FWIW pango gets different results because 0xd30 has been tweaked to be tagged
as a normal consonant, making 0xd30 the base consonant for the algorithm,
intead of 0xd4d

b)
Things get interesting when repeating with D16_D4D_D30_random.ttf. That now
shows that uniscribe is ordering the glyphs as 0d16, 0d30, 0d4d, i.e. agreeing
with icu and harfbuzz and disageeing with pango. Given that the only difference
is the existance of a pstf table, it suggests that uniscribe does agree with the
basic re-ordering mechanism of icu/harfbuzz, except that it has a quirk in that
it doesn't appear to do it if there is no pstf table in the font.

c)
Looking at the same text with D16_combined_D4D_D30.ttf then *both* icu and
uniscribe select the 0d30+0d4d pstf replacement, suggesting that the sequence
sent for gsub processing by uniscribe is actually 0d30,0d4d, matching the order
of icu and harfbuzz of that subsequence, and not 0d4d,0d30 as used by pango. With the clear difference between uniscribe and icu in that the replacement glyph is ordered at the beginning of the syllable in uniscribe and to the right in icu. Given b) that seems to suggest that uniscribe may have a magic extra step in moving the output glyph to the start of the sequence if there has been a pstf replacement, and that step takes place *after* gsub processing.

d)
Looking at the text with combined_D16_D4D_D30.ttf shows the same results
in icu and uniscribe of 0d16,0d30,0d4d, with neither entriy in the pstf table used, while pango used the pstf table for the 0d16+0d4d+0d30 combo. Which
further re-inforces that uniscribe agrees with icu (and harfbuzz), and not
pango, that 0d30 should be '_pb'.

Summary:
I'm clueless about Malayalam, but if uniscribe compatibility is of interest
it looks like icu/pango/harfbuzz needs some sort of additional
post-gsub replacement vaguely along the lines of re-ordering the result of a glyph substitution of this special type of sequence to the beginning of the 
syllable ? And that the pango change to the classification of 0x0d30 moves it further away from uniscribe.

Actual results:


Expected results:


Does this happen every time?


Other information:

Comment 1 Caolan McNamara 2008-08-29 13:24:51 UTC

Created attachment 117587 [details]
test-case

Comment 2 Ani Peter 2009-10-01 10:17:41 UTC

I confirm that the combination works perfect with pano.
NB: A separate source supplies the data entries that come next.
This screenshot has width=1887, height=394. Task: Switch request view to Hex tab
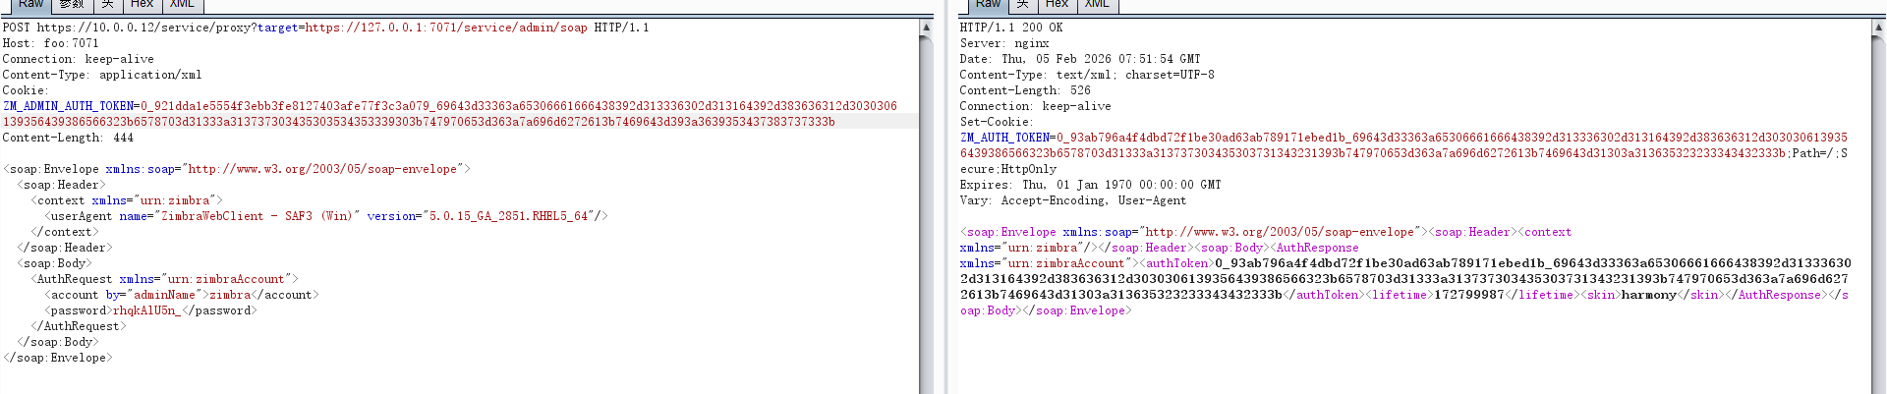pos(142,5)
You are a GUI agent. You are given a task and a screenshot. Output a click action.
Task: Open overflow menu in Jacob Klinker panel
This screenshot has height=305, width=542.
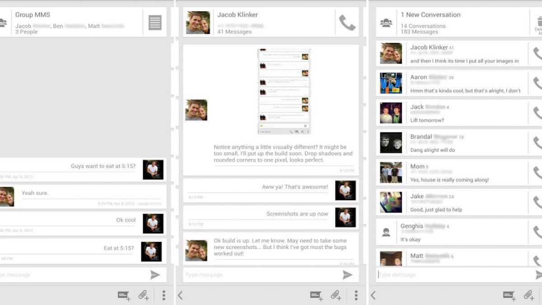(356, 296)
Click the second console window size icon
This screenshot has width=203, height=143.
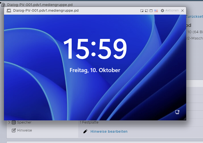tap(146, 11)
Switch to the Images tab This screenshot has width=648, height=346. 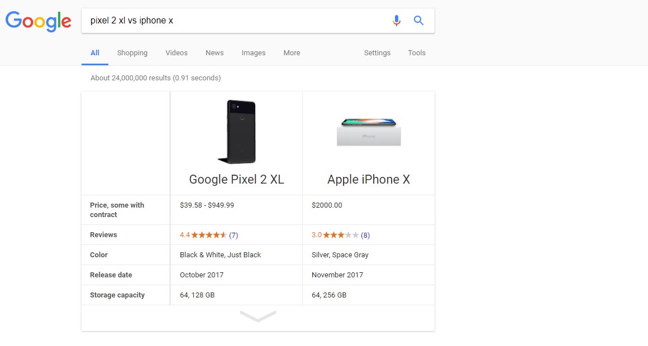click(253, 52)
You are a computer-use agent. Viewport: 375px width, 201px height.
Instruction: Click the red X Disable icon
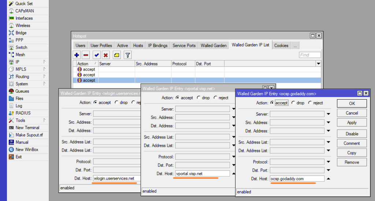[105, 55]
Comment 3 Suresh P 2009-10-04 02:27:32 UTC

(In reply to comment #1)
> Created an attachment (id=117587) [details]
> test-case

It took a while for me to figure out the issue from the attached test cases and scrot pics. :)
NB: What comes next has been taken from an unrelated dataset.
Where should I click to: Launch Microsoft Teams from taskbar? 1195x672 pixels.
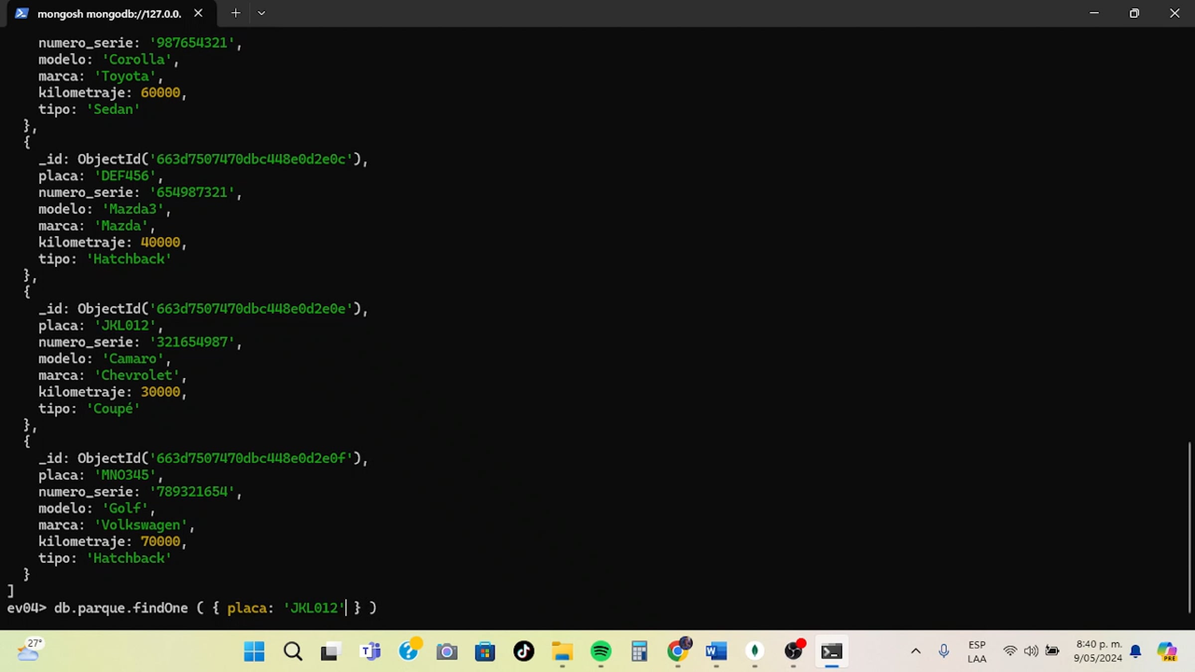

The issue you have raised exists. But I don't think,IMHO, it is good is a nice idea to kowtow the algorithm or even the standard put forward by proprietary software vendors. Different ideas can co-exist. The prime focus should be the proper rendering, consistent with the language in question.

Coming to the issue, the icu and harfbuzz use the post-base form of RA(0x0d30) and below-base form of LA(0x0d32) while pango doesn't. Since these forms are classified as 'HAVE_POST(BELOW)_FORMS' by the shaping engine beforehand and the halant(0x0d4d) moving done by it to get the post(below)-base form by applying the respective feature, these forms appear invariably, disregarding the orthography of the script involved. For example there are base consonants that won't take post(below)-base forms(eg. YA,RA,NNA etc.). Therefore, pango gives the most acceptable results in this regard.

Now, as per the new opentype specs(v.1.6), the uniscribe uses a new algorithm to dynamically assign classes for consonants. So, the halant-moving exercise for post(below)-base is done away with. The gsub rules and features will finally decide the contextual nature of the characters. By this the post-base form of RA carrying 'pref' feature tag,if found, is moved to the pre-base position after the higher order substitutions are made.

I have tried to incorporate the new opentype specs in the recent version of my font, Suruma(http://suruma.freeflux.net/blog/archive/2009/09/22/new-suruma-font.html).

Thanks
Suresh

Comment 4 Praveen A 2009-12-17 14:19:37 UTC

QT bug on this issue
http://bugreports.qt.nokia.com/browse/QTBUG-1887

Comment 5 Michael Schumacher 2012-07-02 20:45:17 UTC

*** Bug 679198 has been marked as a duplicate of this bug. ***

Comment 6 Behdad Esfahbod 2012-08-18 17:44:11 UTC

We've merged the HarfBuzz branch.  Closing obsolete.